「マルクスは、経済という下部構造が変わると、社会や文化などの上部構造を規定すると言いました。自ら変化をつくり出さないと、上に乗っかっている上部構造では振り回されてしまう。その考え方は、たぶん昔から変わらない」
いま起こそうとしている変化は、金融の情報産業化だ。例えばみずほ銀行の都心店舗には約30台のATMがあるところもあるが、数年前まではその前に列ができていた。しかし、いまでは列をつくることはほとんどなく、閑散とした光景も珍しくない。その様子を見て愕然とした。
「今日の勝者が明日の敗者になる時代です。みずほがルーザーにならないように、自らテクノロジーの世界に踏み込む必要がある」
実際、みずほFGはフィンテックの取り組みを強化している。例えば17年9月には日本初のAIスコア・レンディングサービス「J.Score」をスタート。スマホに表示される質問項目に回答していくと信用力がスコア化されて、借入を申し込んだ場合に想定される限度額や利率が提示される。

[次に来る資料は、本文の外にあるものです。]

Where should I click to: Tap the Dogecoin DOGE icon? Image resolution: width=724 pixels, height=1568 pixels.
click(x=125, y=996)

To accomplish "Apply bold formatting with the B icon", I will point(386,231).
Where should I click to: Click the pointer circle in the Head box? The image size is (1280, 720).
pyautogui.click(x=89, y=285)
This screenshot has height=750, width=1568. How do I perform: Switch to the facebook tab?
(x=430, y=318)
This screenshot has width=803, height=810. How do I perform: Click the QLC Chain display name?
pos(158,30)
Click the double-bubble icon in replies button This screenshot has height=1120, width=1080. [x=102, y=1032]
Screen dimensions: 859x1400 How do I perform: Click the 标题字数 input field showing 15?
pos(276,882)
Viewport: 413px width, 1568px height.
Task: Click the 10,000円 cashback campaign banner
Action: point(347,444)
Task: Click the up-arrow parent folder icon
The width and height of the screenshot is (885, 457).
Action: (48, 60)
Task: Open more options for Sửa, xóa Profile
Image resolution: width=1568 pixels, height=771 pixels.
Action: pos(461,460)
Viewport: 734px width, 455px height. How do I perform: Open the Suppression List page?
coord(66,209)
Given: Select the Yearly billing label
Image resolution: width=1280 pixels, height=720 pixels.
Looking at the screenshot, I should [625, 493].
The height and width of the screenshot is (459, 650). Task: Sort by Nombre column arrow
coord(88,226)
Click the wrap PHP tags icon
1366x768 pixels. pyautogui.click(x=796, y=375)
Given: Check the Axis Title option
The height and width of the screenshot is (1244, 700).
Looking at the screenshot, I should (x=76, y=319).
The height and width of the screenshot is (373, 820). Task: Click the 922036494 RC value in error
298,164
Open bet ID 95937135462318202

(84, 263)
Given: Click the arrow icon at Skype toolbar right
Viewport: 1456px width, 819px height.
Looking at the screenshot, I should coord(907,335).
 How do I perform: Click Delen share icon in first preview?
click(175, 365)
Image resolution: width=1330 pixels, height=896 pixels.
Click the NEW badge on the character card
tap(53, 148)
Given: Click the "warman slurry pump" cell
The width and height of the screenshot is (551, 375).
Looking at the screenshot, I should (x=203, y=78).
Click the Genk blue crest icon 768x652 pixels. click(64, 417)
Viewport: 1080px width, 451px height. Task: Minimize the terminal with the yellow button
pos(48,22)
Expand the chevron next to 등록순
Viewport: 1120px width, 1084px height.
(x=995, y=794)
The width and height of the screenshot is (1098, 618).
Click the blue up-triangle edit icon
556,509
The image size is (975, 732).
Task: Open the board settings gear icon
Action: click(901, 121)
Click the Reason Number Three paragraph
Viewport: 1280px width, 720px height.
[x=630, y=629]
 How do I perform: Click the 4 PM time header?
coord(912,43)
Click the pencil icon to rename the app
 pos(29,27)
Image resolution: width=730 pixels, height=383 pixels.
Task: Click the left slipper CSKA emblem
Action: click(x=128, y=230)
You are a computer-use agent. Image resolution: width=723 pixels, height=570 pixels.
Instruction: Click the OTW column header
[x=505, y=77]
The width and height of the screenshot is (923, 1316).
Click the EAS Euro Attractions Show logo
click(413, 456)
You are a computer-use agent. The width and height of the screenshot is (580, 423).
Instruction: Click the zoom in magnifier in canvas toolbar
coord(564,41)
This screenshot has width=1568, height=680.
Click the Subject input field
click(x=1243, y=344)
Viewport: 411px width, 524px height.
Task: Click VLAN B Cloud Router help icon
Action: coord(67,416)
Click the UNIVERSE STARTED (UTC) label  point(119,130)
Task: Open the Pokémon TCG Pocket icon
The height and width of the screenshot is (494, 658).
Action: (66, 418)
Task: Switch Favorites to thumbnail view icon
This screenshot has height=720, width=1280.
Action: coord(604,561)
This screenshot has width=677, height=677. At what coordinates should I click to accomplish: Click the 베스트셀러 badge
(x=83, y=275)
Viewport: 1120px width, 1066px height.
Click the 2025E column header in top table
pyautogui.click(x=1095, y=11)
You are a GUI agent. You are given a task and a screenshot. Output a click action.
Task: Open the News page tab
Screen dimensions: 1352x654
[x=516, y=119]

実はいま、このサービスに複数の企業から連携の引き合いが来ている。その理由のひとつは、高スコア層は消費行動が活発で、プロモーションのターゲットになりうるからだ。
「将来は、広告ビジネスを展開しているかもしれない。いずれにしても、10年後の金融はまったく違う世界が広がっているでしょう」
情報産業化の一方で、構造改革も進める。みずほFGは昨年11月、今後10年で1万9000人を削減することなどを発表した。
「構造改革案の道筋はつけたので、実行は若い経営陣に託します」
退任の理由をこのように語った佐藤。未来への種は撒いた。その種が芽を出すのを、4月からは会長の立場から見守っていく。
さとう・やすひろ◎1952年、東京都出身。76年、東京大学経済学部卒業後、日本興業銀行入行。みずほコーポレート銀行頭取、みずほ銀行頭取などを経て、2011年6月みずほフィナンシャルグループ社長・グループCEOに就任し、現在にいたる。